Overview
The LocalStorage Inspector provides a visual interface for viewing, editing, adding, and deleting entries in the browser’s localStorage for the current origin. It displays all stored key-value pairs in a clean table, allows inline editing, shows storage usage as a percentage of the 5MB limit, and supports importing and exporting all data as JSON.
How to Use
Open the tool — it automatically reads all localStorage entries for the current page origin and displays them in a table.

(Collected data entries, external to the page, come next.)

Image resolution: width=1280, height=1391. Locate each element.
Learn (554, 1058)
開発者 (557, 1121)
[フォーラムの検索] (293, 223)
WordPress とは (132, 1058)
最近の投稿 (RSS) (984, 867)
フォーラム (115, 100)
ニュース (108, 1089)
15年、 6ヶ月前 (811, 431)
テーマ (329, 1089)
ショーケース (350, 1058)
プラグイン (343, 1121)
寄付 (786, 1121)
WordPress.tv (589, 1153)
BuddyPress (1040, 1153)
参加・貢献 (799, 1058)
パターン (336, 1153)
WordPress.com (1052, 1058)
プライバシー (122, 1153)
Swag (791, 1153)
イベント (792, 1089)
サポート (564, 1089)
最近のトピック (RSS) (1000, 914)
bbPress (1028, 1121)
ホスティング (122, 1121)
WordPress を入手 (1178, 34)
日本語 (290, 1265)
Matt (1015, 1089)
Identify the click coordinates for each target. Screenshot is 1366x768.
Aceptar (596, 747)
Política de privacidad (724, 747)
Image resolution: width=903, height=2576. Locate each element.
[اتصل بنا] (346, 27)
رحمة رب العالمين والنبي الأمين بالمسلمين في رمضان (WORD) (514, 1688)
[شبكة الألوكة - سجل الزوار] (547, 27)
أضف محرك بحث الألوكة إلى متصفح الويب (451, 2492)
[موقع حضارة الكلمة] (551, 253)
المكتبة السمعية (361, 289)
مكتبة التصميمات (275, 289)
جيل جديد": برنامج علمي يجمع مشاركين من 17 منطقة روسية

Click any Value cell to edit it inline. Click the trash icon on any row to delete that entry. Use the Add Entry form at the bottom to insert new key-value pairs. The storage usage bar at the top shows how much of the ~5MB browser limit is currently used. Export All dumps every entry to a downloadable JSON file. Import reads a JSON file and merges its entries into localStorage.
Background & Context
localStorage is part of the Web Storage API introduced in HTML5, alongside sessionStorage. The key difference is persistence: localStorage data survives browser restarts and has no expiry, while sessionStorage is cleared when the tab is closed. Both are limited to string values — objects must be serialized with JSON.stringify(). The ~5MB limit varies by browser and origin. Unlike cookies, localStorage data is never sent to the server in HTTP headers. Developers commonly use it for saving user preferences, caching API responses, and maintaining application state between visits.